**Exercise brief:** Each line in the data holding "scale" should be listed.

── Data for analysis

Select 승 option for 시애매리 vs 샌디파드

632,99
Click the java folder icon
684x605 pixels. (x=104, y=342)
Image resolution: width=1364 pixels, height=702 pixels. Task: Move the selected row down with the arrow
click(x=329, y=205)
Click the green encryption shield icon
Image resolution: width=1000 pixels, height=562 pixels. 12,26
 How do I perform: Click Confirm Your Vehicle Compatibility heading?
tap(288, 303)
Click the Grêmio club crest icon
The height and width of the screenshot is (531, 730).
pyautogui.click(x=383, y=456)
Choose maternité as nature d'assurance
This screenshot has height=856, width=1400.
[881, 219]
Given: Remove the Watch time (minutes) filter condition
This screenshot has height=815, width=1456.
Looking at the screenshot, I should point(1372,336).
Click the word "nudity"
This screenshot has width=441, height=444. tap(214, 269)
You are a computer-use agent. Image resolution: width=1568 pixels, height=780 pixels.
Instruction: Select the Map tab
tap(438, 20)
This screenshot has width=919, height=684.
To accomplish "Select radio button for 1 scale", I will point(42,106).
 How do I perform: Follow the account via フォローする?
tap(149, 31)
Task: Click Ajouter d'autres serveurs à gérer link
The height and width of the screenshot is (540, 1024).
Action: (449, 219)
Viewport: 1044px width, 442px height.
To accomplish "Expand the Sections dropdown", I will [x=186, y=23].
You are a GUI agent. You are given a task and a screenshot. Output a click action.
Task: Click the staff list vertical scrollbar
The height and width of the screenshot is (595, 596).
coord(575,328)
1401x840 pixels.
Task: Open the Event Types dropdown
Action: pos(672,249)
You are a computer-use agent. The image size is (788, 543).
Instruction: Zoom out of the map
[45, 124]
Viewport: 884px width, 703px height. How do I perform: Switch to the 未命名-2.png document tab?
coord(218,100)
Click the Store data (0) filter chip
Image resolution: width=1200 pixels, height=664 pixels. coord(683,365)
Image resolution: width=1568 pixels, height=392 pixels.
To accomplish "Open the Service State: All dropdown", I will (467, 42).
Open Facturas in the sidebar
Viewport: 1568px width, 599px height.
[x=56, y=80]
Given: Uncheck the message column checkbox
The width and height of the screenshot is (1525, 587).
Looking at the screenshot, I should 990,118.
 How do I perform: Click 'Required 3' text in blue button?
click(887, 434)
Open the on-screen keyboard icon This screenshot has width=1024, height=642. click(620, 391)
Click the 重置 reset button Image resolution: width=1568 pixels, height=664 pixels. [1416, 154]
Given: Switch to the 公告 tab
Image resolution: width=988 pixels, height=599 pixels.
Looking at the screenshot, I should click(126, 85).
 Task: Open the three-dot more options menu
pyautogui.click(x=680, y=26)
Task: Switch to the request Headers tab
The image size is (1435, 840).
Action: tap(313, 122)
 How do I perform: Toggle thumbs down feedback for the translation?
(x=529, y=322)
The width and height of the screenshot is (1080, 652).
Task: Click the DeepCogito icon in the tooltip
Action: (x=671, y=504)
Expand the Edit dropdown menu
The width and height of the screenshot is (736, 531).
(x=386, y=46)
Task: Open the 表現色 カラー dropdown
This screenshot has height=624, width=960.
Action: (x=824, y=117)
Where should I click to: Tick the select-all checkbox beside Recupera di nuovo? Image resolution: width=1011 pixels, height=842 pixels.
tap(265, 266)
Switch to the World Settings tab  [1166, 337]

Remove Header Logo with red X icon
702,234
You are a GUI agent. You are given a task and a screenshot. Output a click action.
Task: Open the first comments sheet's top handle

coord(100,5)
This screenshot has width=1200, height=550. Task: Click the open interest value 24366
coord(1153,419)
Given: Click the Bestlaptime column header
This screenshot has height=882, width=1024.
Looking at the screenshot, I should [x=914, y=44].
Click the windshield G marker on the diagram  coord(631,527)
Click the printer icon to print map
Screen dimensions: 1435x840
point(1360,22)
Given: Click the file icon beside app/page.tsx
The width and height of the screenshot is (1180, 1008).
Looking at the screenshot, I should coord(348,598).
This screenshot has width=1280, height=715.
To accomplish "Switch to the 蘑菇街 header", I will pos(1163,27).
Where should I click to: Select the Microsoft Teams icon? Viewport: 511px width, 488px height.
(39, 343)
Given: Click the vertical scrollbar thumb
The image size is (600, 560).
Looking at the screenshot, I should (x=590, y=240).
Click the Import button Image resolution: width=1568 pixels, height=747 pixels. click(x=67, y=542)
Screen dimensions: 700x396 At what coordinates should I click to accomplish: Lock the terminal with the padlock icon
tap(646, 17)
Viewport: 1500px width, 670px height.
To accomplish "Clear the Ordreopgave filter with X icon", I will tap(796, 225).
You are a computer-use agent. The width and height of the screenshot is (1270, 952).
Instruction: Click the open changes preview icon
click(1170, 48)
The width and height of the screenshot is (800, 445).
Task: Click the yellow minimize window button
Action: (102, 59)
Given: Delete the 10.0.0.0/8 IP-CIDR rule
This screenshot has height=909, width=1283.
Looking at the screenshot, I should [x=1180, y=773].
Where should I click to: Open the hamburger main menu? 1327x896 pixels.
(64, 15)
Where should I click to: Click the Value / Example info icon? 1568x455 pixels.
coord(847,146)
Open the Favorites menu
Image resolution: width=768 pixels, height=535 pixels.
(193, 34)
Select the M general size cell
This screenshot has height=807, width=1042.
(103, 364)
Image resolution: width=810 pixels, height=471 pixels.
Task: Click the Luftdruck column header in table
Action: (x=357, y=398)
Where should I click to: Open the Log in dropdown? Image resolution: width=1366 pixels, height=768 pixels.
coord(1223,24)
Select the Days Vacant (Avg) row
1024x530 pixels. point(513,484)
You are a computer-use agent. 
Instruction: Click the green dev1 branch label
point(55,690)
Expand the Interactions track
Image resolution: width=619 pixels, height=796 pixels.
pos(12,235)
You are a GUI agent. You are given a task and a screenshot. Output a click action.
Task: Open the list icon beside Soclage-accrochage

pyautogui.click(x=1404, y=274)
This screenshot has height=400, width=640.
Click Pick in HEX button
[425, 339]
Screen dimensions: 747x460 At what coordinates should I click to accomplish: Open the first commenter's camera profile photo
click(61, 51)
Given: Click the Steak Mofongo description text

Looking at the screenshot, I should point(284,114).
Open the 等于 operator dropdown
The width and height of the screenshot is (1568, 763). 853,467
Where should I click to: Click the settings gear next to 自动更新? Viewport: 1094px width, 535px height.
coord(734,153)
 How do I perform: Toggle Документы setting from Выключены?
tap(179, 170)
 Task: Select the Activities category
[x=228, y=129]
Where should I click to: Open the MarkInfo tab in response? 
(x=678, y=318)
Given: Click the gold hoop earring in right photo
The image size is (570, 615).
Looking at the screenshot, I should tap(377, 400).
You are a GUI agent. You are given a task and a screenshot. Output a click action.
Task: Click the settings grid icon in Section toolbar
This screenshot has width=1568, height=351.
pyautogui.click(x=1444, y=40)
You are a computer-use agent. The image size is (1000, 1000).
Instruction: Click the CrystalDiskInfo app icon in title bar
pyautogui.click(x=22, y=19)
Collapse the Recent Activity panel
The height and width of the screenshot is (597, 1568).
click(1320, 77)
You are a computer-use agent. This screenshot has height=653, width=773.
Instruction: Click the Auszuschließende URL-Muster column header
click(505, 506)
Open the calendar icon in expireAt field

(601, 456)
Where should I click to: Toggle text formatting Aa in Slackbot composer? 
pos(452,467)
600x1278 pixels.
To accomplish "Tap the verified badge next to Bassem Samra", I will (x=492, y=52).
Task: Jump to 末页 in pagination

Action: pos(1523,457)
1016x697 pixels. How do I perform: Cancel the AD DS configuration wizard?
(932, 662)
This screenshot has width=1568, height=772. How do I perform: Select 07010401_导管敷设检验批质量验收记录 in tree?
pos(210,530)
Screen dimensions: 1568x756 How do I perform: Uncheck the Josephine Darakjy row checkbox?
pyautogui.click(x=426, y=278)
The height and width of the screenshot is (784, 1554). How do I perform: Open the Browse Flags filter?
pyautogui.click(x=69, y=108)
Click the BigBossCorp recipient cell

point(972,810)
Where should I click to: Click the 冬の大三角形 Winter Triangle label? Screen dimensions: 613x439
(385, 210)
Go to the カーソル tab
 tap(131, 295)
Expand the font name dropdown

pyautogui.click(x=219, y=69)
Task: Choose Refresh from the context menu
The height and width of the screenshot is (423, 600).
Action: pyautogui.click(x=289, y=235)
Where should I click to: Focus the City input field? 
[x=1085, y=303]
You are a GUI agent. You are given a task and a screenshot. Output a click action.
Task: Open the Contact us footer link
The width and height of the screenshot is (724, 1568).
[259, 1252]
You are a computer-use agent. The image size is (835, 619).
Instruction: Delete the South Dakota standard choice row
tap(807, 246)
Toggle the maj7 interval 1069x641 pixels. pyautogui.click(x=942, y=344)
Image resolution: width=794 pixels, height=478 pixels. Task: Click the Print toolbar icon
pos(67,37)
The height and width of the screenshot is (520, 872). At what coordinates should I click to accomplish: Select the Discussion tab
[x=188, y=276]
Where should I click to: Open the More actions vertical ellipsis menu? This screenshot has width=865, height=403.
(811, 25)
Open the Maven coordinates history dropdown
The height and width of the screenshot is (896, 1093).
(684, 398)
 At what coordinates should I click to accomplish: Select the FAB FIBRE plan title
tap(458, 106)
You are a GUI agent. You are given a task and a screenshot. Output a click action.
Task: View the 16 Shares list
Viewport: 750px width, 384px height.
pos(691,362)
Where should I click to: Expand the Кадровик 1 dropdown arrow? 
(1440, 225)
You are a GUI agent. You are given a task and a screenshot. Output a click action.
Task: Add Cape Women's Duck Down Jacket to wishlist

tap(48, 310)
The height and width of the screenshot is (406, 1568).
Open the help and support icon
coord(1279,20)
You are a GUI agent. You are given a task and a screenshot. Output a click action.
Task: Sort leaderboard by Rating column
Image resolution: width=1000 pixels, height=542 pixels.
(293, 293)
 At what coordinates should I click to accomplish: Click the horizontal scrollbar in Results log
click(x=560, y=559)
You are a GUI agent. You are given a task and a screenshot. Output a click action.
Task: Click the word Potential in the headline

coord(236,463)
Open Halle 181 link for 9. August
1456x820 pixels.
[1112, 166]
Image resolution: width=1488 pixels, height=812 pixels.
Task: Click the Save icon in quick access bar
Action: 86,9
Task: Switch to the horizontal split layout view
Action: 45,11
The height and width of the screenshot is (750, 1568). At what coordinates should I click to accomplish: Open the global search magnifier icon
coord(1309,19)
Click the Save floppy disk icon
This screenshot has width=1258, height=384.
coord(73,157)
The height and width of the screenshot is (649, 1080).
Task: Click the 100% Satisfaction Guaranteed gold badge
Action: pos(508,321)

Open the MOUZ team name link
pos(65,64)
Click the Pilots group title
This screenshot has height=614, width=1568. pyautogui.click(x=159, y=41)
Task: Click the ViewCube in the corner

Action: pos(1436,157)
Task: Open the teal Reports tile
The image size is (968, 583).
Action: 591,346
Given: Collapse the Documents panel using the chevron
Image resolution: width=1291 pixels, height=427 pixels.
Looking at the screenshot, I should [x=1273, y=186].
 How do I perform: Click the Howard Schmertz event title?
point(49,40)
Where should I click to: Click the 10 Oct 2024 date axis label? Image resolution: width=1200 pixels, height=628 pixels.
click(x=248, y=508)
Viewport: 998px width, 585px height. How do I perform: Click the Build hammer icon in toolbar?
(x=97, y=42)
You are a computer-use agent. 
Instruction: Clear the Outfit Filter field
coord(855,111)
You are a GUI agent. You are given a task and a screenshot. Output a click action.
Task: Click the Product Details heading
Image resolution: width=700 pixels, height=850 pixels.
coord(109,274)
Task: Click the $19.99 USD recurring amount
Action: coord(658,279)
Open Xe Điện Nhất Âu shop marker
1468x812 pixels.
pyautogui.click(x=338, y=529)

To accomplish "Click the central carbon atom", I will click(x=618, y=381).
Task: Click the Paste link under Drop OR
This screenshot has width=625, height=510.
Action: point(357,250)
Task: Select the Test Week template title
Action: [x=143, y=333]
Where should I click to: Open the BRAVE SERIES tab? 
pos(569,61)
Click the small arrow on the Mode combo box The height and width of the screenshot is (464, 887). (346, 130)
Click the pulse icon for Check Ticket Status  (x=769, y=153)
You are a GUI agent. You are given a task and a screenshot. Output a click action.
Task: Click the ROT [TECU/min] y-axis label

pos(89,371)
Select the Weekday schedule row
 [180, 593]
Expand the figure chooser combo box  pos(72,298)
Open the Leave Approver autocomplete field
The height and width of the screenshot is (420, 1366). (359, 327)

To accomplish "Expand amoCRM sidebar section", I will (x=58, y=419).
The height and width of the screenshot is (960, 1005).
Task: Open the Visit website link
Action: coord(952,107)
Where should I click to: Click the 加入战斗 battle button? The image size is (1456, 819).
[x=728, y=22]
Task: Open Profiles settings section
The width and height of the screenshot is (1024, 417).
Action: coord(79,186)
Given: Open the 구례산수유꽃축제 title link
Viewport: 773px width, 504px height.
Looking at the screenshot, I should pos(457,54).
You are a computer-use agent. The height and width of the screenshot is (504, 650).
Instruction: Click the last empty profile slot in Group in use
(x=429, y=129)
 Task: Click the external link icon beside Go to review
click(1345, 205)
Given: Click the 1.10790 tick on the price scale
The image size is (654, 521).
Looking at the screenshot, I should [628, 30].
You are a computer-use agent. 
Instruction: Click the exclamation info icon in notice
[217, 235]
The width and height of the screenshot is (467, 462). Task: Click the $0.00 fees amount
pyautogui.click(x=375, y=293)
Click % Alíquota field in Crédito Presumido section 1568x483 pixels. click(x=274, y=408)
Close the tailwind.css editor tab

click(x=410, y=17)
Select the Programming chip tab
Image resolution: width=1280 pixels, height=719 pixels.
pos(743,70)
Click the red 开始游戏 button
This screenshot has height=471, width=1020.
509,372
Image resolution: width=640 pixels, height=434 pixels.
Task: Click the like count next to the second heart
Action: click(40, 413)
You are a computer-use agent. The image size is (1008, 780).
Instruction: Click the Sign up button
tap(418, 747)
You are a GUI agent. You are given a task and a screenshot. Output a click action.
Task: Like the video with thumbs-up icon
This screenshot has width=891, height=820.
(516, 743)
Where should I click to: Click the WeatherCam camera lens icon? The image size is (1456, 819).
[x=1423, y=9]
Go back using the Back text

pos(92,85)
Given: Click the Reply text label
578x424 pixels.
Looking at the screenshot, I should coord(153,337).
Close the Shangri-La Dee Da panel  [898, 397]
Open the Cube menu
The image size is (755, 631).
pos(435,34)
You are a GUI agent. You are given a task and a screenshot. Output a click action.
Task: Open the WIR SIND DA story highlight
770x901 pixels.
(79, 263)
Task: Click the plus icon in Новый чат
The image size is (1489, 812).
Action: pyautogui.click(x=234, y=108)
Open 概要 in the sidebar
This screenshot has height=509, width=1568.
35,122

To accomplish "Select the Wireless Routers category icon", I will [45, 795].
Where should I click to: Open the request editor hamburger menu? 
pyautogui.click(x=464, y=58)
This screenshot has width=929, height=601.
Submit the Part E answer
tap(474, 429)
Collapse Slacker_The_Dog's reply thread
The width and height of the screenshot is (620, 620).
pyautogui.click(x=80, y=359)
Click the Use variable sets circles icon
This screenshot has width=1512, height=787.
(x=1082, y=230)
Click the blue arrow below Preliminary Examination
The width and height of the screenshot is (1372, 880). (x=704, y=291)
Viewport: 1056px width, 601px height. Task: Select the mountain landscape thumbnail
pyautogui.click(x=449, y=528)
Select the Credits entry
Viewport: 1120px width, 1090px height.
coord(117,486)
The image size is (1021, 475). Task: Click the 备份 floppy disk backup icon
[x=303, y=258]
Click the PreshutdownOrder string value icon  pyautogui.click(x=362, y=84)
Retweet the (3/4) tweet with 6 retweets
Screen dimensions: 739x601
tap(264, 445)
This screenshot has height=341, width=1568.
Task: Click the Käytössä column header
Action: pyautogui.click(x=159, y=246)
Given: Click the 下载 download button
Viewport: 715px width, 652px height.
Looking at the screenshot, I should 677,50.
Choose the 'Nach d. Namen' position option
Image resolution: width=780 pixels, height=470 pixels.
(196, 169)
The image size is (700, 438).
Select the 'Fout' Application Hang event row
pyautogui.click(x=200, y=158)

────

**Task solution:**
To accomplish "Select radio button for 1 scale", I will point(42,106).
Given: Click the 1.10790 tick on the price scale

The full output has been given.